X-Forwarded-For

The HTTP X-Forwarded-For request header is an unofficial HTTP header used to identify the originating IP address of a client connecting through proxies, load balancers, or other intermediaries.

Usage

When a client connects directly to an origin server, the server reads the client IP from the TCP connection. Once proxies or load balancers sit between the client and the server, the server only sees the IP address of the last intermediary. The X-Forwarded-For header preserves the original client address and the chain of proxy addresses.

Each intermediary appends the IP address of the node from which the request was received. The result is a comma-separated list where the leftmost address belongs to the original client and each subsequent address represents a proxy in the forwarding chain.

X-Forwarded-For: <client>, <proxy1>, <proxy2>

Because any hop along the path is free to add, modify, or forge entries, the list is only trustworthy from the rightmost entry operated by a trusted proxy inward. A common security practice is to configure the application to skip a known number of trusted proxy entries from the right side of the list and treat the next address as the true client IP.

The standardized replacement for this header is the Forwarded header, which uses structured parameters (for, by, host, proto) instead of a flat IP list.

Note

The "X-" naming convention for HTTP headers, "X" referring to "experimental", has been deprecated and needs to be transitioned to the formal naming convention for HTTP headers.

Values

The X-Forwarded-For value is a comma-separated list of IP addresses. Each address is either an IPv4 dotted-decimal or an IPv6 address.

Single client

A request arriving at the first proxy from a client at 203.0.113.50 produces a single entry.

X-Forwarded-For: 203.0.113.50

Multiple hops

After passing through two proxies, the list contains the client followed by the first proxy address.

X-Forwarded-For: 203.0.113.50, 198.51.100.178

IPv6

IPv6 addresses appear without brackets in the comma-separated list.

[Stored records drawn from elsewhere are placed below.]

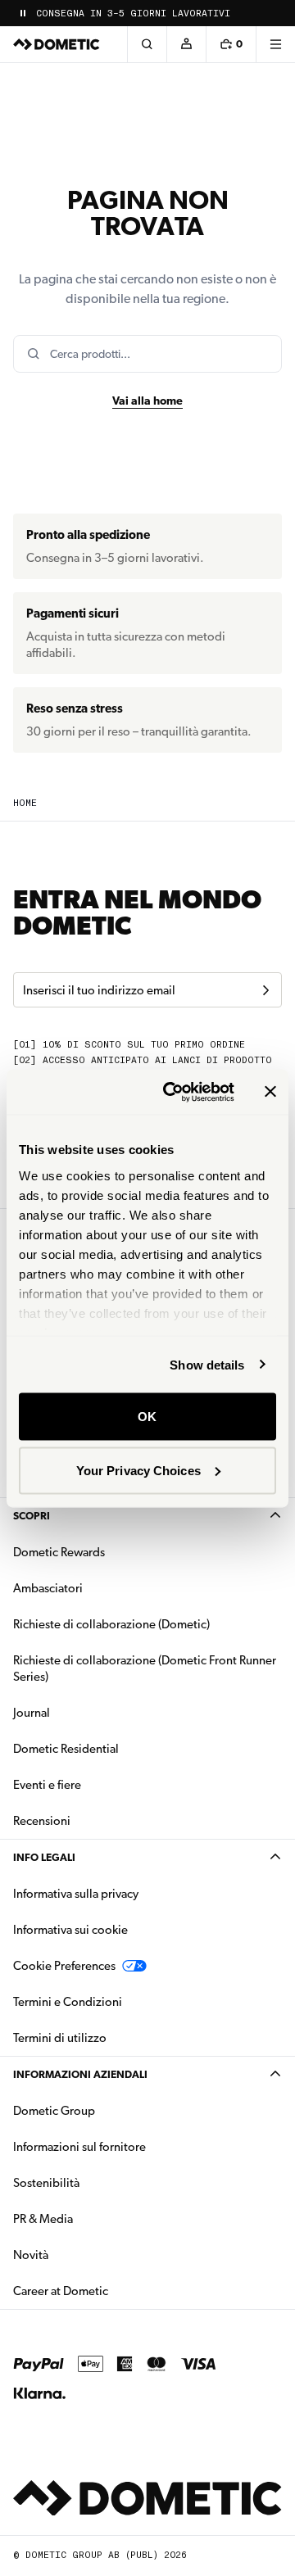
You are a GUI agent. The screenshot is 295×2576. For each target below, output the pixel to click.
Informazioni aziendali (80, 2074)
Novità (82, 2254)
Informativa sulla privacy (75, 1893)
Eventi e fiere (47, 1784)
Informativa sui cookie (70, 1929)
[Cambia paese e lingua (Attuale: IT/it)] (275, 13)
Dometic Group (105, 2110)
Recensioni (41, 1820)
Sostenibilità (46, 2182)
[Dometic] (56, 44)
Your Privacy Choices (138, 1470)
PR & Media (94, 2218)
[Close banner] (270, 1092)
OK (147, 1417)
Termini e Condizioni (67, 2001)
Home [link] (25, 803)
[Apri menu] (275, 44)
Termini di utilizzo (60, 2037)
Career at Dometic (112, 2290)
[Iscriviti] (265, 990)
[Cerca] (146, 44)
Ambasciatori (48, 1588)
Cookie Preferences (64, 1965)
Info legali (44, 1857)
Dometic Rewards (59, 1552)
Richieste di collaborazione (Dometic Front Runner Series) (144, 1668)
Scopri (31, 1516)
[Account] (186, 44)
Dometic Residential (117, 1748)
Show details (207, 1364)
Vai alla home (147, 400)
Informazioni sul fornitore (79, 2146)
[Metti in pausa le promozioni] (23, 13)
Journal (31, 1712)
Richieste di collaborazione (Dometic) (111, 1624)
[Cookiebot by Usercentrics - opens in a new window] (172, 1091)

X-Forwarded-For: 2001:db8::cafe, 198.51.100.178

Example

A web application behind a load balancer and a CDN edge node receives the following header. The first address 203.0.113.50 is the original client. The second address 198.51.100.178 is the CDN edge node. The load balancer added the CDN edge address before forwarding to the origin.

X-Forwarded-For: 203.0.113.50, 198.51.100.178

Rate-limiting middleware reading this header counts from the right. Knowing one trusted proxy (the load balancer) exists, the middleware skips one entry from the right and treats 203.0.113.50 as the client IP.

An Authentication gateway logging access events extracts the client IP from the X-Forwarded-For header alongside the User-Agent for audit trails.

X-Forwarded-For: 192.0.2.12

Takeaway

The HTTP X-Forwarded-For header carries a comma-separated chain of IP addresses representing the client and each proxy a request has traversed. The Forwarded header is the standardized successor.